### Excerpt provided
* * *

Words by Pat Eggleton
Meet Jean and Gino Magnone, who moved to Ragusa [Sicily] from Yorkshire sixteen years ago. They tell us how it happened and how Gino found members of his Italian family…
Gino, can you tell us when your Italian antecedents emigrated to England?
My maternal grandfather left Sora, Frosinone [Lazio] in the late nineteenth century. My grandmother was from Piscinisco in Frosinone and she left Italy with her family at around the same time. The menfolk in her family found work in the Newcastle shipyards. My grandparents met in Newcastle and in the 1901 census they are listed as a married couple, living with my grandmother’s widowed mother and siblings. Her brother Domenico Picitto [my great uncle] is listed as the head of the household. My grandfather’s surname was Di Carlo.
Did your grandfather find work in England?
Yes, he worked in the steel industry and then became an ice cream vendor.
Were you born in England?
No, I was born in Italy, like my two brothers and my sister. My grandparents had six children and the whole family returned to Italy after World War 1. They had two more children in Italy, one of whom was my Uncle Luigi. My mother got married in Italy. With some money he had saved from his job as an ice cream vendor, my grandfather was able to buy property and land in Italy. The neighbours thought he was very rich and called him “mezzo milione” [“half a million”]. The name stuck and whenever I returned to the area, I was called “the grandson of mezzo milione.”
So when did you go to England?
After World War II anyone born in Britain but living in Italy was given the opportunity to return by the British government. My mother took me back with my sister and brothers – the youngest was only two - without my father when I was twelve. My grandmother was allowed to return too, as she had got married in England. I remember that a cousin of hers met us at Victoria Station and took us to King’s Cross to get the train for the north. We had some one-pound notes with us because you could buy them on the black market in Italy and my mother had sewn them into the shoulder pads of our clothes.

* * *

### Data items

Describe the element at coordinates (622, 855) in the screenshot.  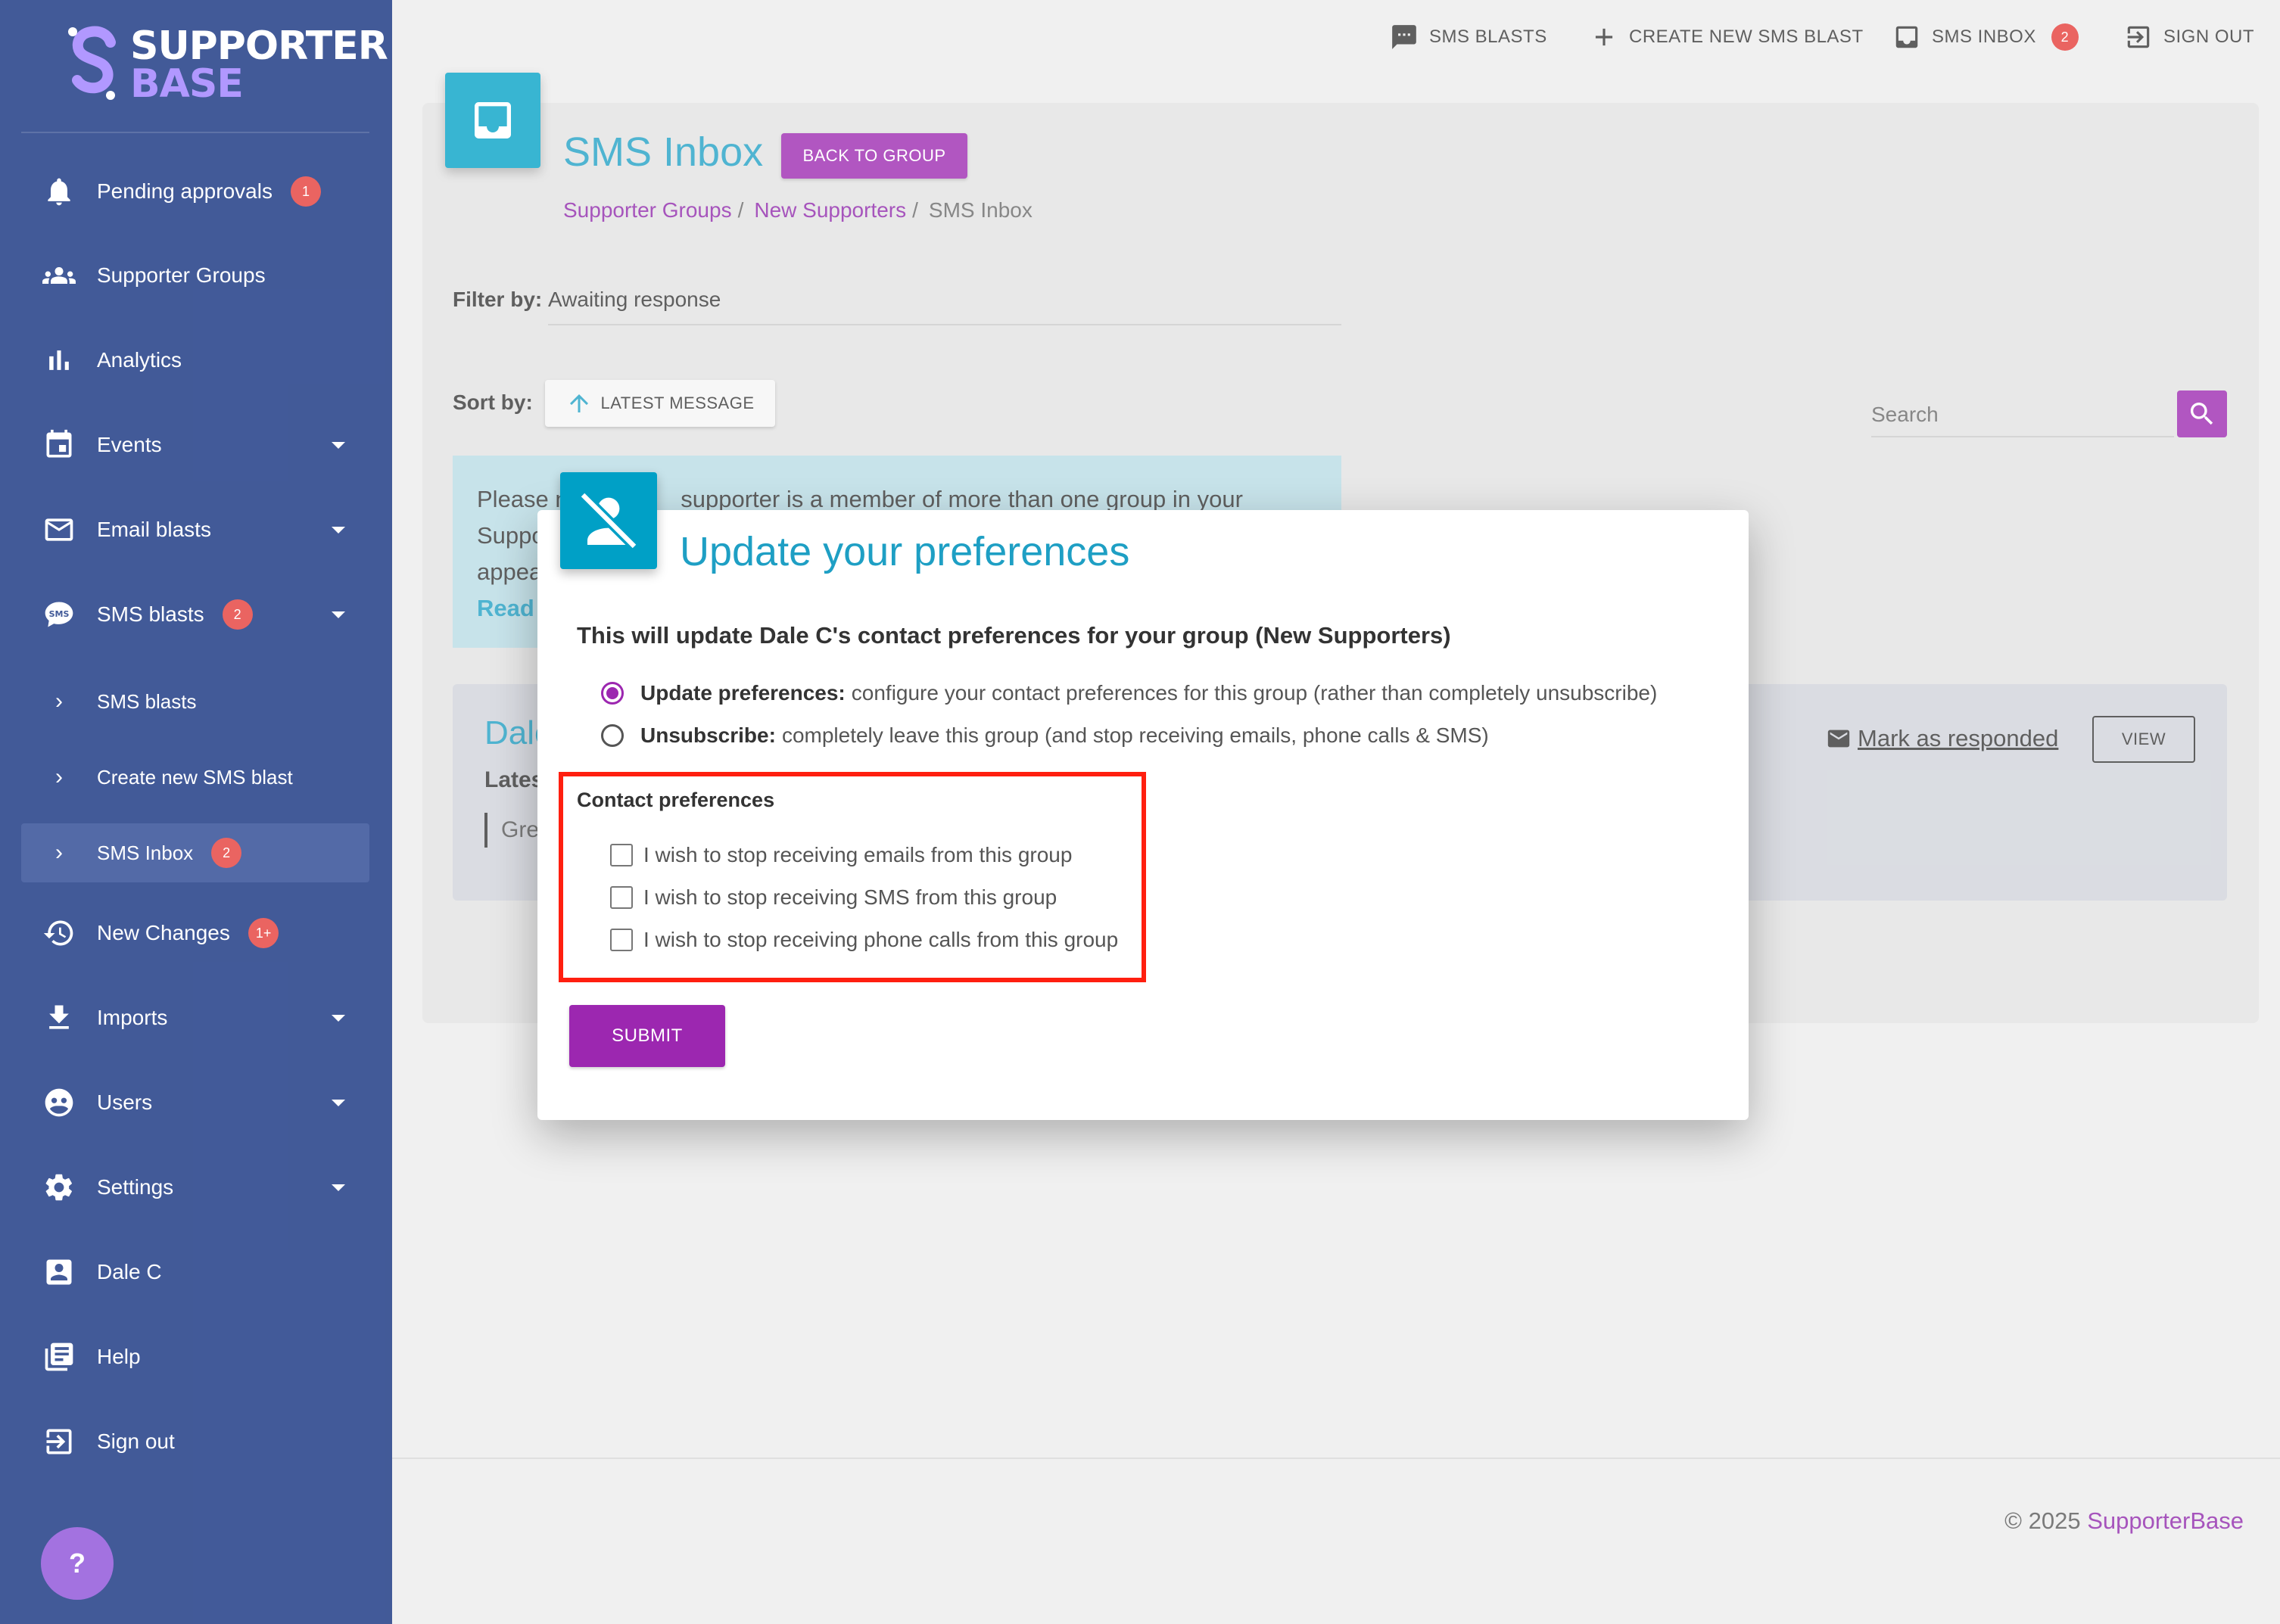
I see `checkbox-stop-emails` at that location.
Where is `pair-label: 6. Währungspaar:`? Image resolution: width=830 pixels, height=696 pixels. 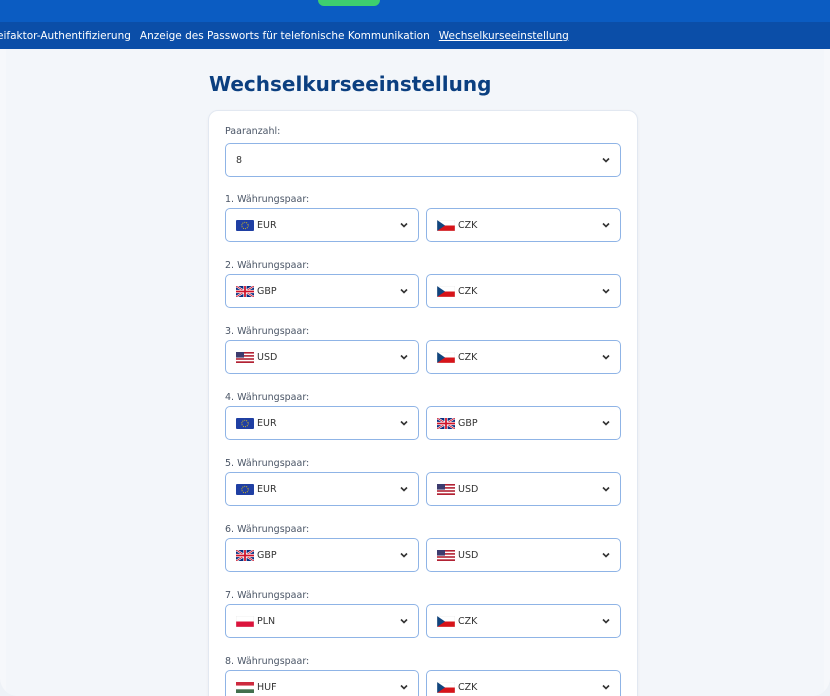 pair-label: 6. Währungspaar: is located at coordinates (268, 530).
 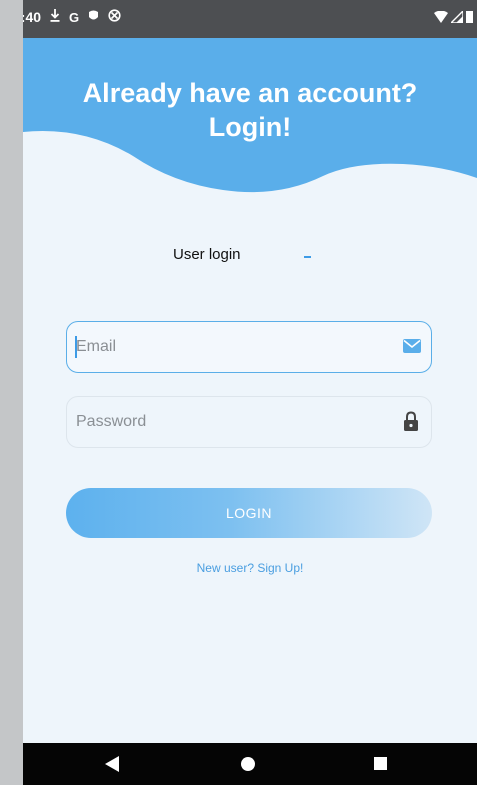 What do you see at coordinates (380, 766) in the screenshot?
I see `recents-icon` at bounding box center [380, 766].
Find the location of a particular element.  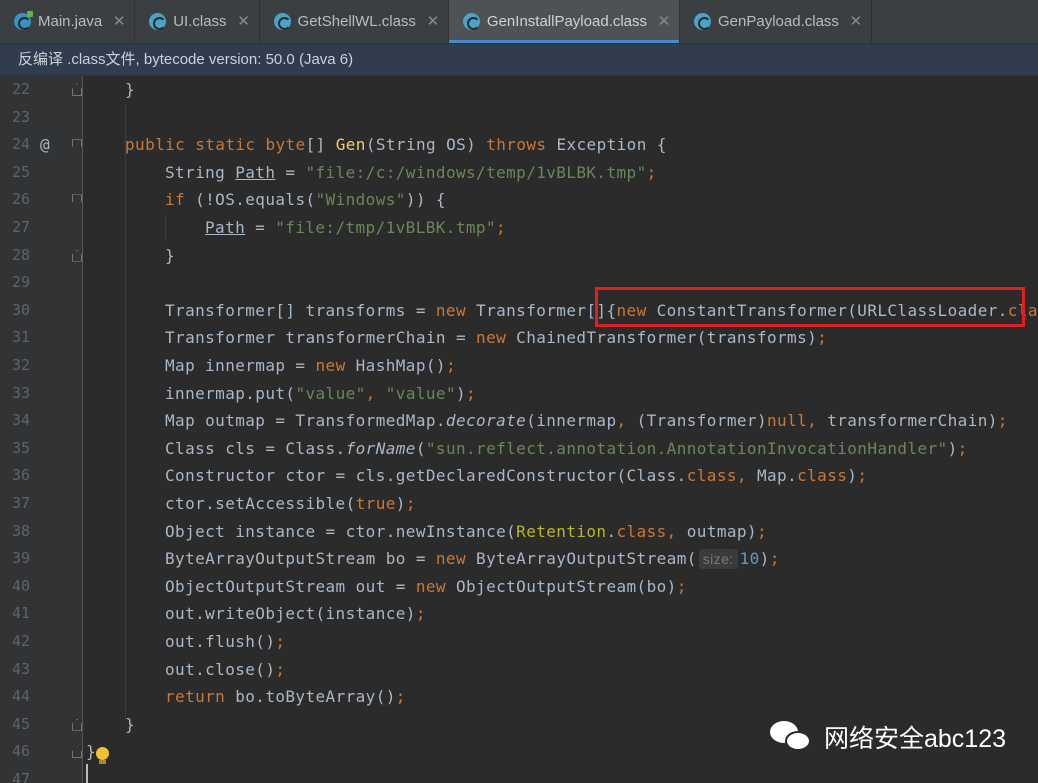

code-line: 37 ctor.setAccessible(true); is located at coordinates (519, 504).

* * *

### Task list
1. List every place in England that the interview with Jean and Gino Magnone names.
2. In the interview with Jean and Gino Magnone, why did the neighbors in Italy call Gino's grandfather "mezzo milione"?
3. Decide whether each statement agrees with the interview with Jean and Gino Magnone, answering yes or no and quoting the words that decide it: (a) Gino was born in England. (b) Gino's grandparents met in Newcastle. (c) Gino's father made the journey to England with the family.

### Outputs in order
1. Yorkshire, Newcastle, Victoria Station, King's Cross

2. He bought property and land in Italy with money saved from his job as an ice cream vendor, so the neighbors thought he was very rich. The name stuck, and Gino was later called "the grandson of mezzo milione."

3.
(a) No: "No, I was born in Italy, like my two brothers and my sister."
(b) Yes: "My grandparents met in Newcastle"
(c) No: "without my father when I was twelve"